Gabi started to realize the neighborhood crows were always watching overhead, and she started leaving out food for them. It started with sharing scraps of her bagged lunch, then grew to installing a backyard birdbath and feeder a couple of years later in 2013.
Everywhere Gabi went, there were crows. The birds would follow her even to school, or line up after her at the bus stop, waiting expectantly for her to drop more food.
And then Gabi’s mother Lisa started to notice the birds as well.
“It was a kind of transformation. I never thought about birds,” she told BBC.
But once they started leaving food out for the crows, things changed.
After the birds quickly ate up the platters of peanuts left out for them, trinkets started appearing. Small, shiny, colorful things that were light enough to be picked up by a crow.
The offerings were random in frequency and there was no pattern to the objects themselves either: a black button, a smoothed piece of brown glass, a pearl-colored heart charm (Gabi’s favorite).
And over the years, she has amassed a collection that might be the biggest crow-gifted collection that exists.
“We keep it in as good as condition as we can,” Gabi told BBC in 2015. She values every tiny object.
John Marzluff, professor of wildlife science at the University of Washington, specializes in studying birds, particularly crows and razens.

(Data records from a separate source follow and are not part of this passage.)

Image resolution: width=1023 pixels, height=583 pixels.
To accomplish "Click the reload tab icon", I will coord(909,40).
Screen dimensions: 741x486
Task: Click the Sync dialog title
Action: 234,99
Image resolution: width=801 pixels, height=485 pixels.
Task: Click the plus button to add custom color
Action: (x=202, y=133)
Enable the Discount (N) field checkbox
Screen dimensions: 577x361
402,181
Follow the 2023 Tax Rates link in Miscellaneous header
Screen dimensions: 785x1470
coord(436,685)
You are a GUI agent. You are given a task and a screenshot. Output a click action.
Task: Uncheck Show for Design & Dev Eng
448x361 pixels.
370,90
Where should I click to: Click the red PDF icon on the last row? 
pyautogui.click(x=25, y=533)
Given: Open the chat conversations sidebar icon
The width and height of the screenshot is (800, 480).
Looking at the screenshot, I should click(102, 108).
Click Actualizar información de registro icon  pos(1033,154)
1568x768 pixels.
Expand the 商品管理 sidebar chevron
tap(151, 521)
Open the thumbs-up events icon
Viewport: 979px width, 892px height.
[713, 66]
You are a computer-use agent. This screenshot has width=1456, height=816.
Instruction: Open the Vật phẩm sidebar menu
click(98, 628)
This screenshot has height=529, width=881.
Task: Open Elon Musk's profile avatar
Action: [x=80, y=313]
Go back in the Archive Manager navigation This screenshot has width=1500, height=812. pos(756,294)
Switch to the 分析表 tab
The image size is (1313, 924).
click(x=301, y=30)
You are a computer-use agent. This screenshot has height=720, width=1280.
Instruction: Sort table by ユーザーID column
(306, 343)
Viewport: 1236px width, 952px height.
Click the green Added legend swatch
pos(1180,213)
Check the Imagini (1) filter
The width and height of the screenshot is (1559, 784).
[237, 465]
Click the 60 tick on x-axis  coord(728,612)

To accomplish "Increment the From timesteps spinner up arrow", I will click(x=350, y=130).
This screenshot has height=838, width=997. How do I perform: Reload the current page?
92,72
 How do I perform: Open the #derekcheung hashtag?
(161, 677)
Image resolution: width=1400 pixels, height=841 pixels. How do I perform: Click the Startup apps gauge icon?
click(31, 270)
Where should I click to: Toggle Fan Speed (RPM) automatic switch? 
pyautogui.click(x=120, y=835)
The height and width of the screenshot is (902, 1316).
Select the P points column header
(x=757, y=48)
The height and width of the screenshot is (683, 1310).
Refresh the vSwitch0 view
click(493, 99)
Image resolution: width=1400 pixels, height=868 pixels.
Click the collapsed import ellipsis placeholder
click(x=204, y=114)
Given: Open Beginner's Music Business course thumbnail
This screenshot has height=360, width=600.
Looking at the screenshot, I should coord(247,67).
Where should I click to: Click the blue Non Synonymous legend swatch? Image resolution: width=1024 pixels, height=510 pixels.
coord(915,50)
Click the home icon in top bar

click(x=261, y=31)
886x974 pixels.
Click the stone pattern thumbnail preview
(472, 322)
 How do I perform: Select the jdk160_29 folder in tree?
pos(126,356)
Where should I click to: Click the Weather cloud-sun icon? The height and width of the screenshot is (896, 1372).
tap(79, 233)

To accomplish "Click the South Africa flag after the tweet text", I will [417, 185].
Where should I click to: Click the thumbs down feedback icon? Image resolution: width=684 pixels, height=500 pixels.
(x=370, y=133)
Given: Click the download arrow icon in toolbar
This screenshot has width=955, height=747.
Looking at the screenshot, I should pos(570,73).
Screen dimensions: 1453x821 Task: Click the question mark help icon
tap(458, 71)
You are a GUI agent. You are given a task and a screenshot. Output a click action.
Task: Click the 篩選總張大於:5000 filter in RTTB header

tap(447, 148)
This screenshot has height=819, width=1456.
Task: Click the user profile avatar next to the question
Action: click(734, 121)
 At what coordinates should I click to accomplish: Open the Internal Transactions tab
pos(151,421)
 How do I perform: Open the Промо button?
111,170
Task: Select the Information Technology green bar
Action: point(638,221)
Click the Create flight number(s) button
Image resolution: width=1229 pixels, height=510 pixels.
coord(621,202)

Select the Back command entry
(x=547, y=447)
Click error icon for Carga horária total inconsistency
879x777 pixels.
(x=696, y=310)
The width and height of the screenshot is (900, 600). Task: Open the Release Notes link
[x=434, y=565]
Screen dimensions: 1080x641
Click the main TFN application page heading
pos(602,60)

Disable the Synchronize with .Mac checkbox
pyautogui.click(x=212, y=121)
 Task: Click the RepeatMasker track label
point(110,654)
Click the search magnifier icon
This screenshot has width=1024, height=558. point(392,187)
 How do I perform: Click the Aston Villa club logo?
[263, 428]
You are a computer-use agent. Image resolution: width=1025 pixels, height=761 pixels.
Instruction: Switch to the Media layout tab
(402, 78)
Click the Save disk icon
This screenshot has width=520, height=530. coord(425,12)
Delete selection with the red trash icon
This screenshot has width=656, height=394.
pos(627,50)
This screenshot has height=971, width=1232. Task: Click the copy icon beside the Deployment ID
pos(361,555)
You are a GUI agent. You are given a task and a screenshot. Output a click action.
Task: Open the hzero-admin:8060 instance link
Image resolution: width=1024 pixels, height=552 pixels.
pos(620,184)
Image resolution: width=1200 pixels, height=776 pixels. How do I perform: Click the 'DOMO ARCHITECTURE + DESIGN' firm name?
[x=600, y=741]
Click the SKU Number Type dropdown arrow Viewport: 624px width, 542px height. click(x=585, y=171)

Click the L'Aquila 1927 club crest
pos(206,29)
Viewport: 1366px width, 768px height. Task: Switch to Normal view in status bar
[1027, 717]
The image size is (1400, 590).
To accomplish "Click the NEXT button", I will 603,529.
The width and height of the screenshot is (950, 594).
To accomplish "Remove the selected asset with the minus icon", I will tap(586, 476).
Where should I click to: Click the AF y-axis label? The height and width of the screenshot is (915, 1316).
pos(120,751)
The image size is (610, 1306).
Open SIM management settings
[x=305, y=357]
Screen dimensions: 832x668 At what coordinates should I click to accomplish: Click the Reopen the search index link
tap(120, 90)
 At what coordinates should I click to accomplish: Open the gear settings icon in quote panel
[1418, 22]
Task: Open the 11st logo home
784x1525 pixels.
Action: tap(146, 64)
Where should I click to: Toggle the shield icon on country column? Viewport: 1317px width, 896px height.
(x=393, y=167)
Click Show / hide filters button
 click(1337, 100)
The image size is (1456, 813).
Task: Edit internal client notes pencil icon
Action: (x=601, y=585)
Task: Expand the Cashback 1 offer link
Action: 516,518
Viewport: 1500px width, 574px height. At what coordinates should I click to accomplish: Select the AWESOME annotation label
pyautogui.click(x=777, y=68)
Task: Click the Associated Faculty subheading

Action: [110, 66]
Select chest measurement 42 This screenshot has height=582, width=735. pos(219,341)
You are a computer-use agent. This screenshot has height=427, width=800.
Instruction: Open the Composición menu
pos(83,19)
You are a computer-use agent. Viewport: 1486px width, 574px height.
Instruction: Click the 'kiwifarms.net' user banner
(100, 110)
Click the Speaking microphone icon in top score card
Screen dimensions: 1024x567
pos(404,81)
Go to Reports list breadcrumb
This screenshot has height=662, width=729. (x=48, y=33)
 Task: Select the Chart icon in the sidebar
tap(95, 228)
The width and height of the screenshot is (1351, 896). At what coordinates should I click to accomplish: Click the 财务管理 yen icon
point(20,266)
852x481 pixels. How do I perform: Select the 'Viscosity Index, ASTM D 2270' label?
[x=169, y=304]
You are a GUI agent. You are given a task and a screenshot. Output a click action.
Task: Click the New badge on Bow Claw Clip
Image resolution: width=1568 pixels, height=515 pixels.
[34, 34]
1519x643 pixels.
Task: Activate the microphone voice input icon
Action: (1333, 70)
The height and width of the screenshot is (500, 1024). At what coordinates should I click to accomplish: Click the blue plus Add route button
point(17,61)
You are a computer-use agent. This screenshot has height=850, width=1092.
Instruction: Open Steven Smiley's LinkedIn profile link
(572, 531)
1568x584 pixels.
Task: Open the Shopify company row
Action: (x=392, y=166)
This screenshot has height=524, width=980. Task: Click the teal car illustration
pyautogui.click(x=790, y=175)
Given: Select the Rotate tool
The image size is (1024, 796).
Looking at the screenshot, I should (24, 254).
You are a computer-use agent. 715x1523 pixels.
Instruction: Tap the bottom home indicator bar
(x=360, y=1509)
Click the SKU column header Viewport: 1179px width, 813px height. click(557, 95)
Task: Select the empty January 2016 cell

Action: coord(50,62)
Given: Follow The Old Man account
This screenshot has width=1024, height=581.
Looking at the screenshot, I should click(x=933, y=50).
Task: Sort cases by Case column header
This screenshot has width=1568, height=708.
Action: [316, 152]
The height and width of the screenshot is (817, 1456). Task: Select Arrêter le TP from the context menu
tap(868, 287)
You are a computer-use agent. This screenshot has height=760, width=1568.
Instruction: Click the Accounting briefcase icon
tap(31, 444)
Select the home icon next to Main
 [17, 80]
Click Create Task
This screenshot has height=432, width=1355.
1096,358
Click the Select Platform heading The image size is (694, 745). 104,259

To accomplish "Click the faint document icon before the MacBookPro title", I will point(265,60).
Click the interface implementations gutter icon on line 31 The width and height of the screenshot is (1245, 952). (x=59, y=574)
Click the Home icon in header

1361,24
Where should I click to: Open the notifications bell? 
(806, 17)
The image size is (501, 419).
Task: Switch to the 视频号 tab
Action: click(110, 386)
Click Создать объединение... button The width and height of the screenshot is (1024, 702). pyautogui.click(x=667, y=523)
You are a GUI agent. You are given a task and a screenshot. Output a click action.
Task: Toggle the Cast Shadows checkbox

He once did a study on crows and the relationship they form with people, and he told BBC there are maybe 20 or 30 people identified in the world who’ve received regular gifts from the birds they feed.
Not everyone who feeds crows receives a shiny gift in return; often they are the result of a very long relationship or a big event, like rescuing a trapped or injured bird.
Many animals gift things as a sign of gratitude, or in some cases, courting, but animals rarely form these give-and-take relationships with humans.
Crows are notoriously clever, known for being able to think creatively and solve puzzles to obtain the food or object they are seeking.
Which is why Lisa knew it was no coincidence when she received an unexpected object.
While photographing a bald eagle, Lisa ended up dropping her camera lens cap and losing it. But shortly after that, she came home to find it sitting on the edge of the birdbath.
She had an inkling the crows returned it, but she wanted to see the proof, and she logged onto her computer to pull up their camera feed.
“You can see it bringing it into the yard. Walks it to the birdbath and actually spends time rinsing this lens cap,” she said. “I’m sure that it was intentional.”
“They watch us all the time,” she said. “I’m sure they knew I dropped it. I’m sure the decided they wanted to return it.”